Find the simplest form of:
(i) $\frac{69}{92}$
(ii) $\frac{473}{645}$
(iii) $\frac{1095}{1168}$
(iv) $\frac{368}{496}$
(i) Prime factorisation of 69 and 92 is:
69 = 3 × 23
$92=2^{2} \times 23$
Therefore, $\frac{69}{92}=\frac{3 \times 23}{2^{2} \times 23}=\frac{3}{2^{2}}=\frac{3}{4}$
Thus, simplest form of $\frac{69}{92}$ is $\frac{3}{4}$.

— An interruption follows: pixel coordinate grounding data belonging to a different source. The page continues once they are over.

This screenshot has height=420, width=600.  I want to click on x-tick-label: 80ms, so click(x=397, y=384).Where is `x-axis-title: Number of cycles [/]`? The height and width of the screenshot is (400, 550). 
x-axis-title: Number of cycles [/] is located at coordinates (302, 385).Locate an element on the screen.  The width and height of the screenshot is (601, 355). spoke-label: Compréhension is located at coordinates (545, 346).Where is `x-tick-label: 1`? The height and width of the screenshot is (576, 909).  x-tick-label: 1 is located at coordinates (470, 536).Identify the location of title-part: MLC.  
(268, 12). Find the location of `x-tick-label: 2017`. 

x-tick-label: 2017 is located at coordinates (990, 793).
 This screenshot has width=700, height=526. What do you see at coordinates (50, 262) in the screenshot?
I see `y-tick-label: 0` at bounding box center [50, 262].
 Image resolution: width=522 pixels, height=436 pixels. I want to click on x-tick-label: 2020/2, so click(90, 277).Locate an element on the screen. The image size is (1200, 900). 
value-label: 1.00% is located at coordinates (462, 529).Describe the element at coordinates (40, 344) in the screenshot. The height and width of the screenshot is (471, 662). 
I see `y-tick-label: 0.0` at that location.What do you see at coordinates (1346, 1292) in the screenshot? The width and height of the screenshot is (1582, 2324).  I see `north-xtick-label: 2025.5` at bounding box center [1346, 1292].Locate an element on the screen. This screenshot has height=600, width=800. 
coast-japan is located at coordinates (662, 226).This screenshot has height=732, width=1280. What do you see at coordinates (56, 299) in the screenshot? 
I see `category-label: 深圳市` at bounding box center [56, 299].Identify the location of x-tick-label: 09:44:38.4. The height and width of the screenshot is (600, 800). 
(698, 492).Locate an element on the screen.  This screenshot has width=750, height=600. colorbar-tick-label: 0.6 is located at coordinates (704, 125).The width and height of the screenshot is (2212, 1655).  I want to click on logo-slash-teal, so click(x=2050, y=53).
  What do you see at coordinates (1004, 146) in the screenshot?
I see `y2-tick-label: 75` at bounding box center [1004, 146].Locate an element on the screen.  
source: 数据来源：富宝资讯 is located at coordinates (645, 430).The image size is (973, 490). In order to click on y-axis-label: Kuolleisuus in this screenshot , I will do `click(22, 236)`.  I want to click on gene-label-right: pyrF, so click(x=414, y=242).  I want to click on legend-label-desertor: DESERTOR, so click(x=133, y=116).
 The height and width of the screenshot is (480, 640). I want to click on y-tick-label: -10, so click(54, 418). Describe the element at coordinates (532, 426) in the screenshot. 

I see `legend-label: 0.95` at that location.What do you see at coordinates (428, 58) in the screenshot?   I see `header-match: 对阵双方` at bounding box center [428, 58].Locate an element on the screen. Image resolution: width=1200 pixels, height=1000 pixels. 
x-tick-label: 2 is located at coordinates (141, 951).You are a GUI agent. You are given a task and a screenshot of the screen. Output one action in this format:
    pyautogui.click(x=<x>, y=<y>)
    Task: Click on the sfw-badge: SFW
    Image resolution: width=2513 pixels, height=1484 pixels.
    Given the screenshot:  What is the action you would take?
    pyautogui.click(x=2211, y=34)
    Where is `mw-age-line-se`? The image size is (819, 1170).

(ii) Prime factorisation of 473 and 645 is:
473 = 11 × 43
645 = 3 × 5 × 43
Therefore, $\frac{473}{645}=\frac{11 \times 43}{3 \times 5 \times 43}=\frac{11}{15}$
Thus, simplest form of $\frac{473}{645}$ is $\frac{11}{15}$.
(iii) Prime factorisation of 1095 and 1168 is:
1095 = 3 × 5 × 73
$1168=2^{4} \times 73$
Therefore, $\frac{1095}{1168}=\frac{3 \times 5 \times 73}{2^{4} \times 73}=\frac{15}{16}$
Thus, simplest form of $\frac{1095}{1168}$ is $\frac{15}{16}$.
(iv) Prime factorisation of 368 and 496 is:
$368=2^{4} \times 23$
$496=2^{4} \times 31$
Therefore, $\frac{368}{496}=\frac{2^{4} \times 23}{2^{4} \times 31}=\frac{23}{31}$
Thus, simplest form of $\frac{368}{496}$ is $\frac{23}{31}$.